* _AVAILABLE DATA_:
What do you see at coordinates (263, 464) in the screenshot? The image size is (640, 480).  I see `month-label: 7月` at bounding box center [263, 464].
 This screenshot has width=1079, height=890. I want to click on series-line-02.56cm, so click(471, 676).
--
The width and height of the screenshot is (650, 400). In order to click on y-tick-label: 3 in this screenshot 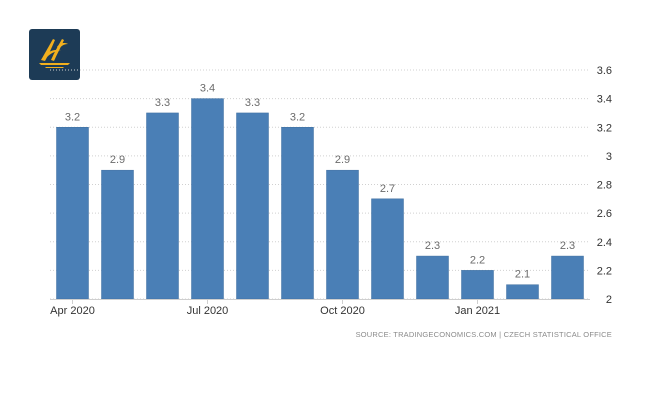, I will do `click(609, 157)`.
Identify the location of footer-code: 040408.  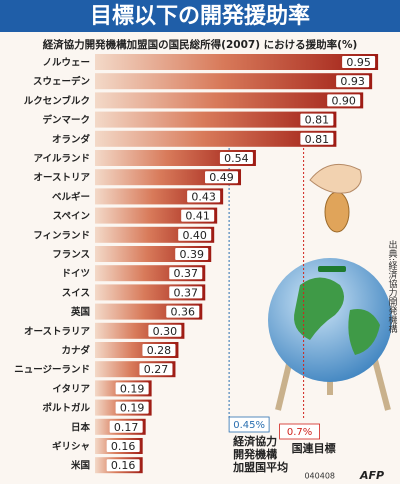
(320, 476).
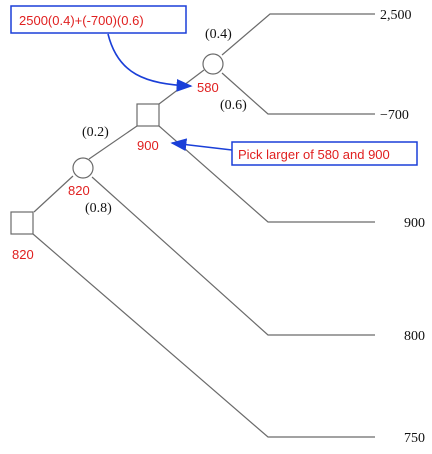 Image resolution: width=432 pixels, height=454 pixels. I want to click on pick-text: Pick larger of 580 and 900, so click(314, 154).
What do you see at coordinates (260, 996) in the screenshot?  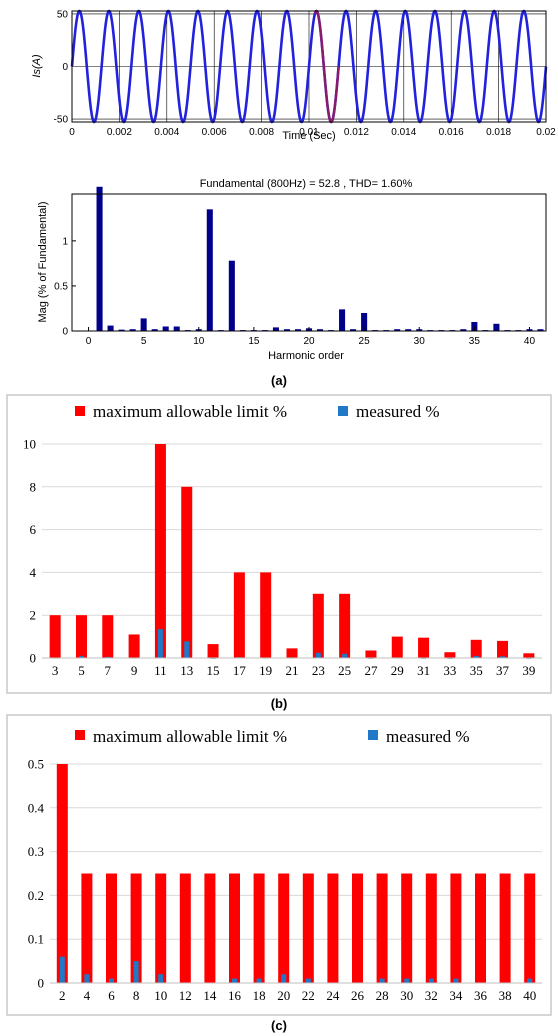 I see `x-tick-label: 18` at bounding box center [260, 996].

* _WORK REQUIRED_: Format the stretch of the listing from the line containing "What do you see at coordinates (263, 464)" through the line containing "This screenshot has" as a JSON list of strings, with one string for each line.

* _SOLUTION TO THIS PROBLEM_:
[
  "What do you see at coordinates (263, 464) in the screenshot? The image size is (640, 480).  I see `month-label: 7月` at bounding box center [263, 464].",
  " This screenshot has width=1079, height=890. I want to click on series-line-02.56cm, so click(471, 676)."
]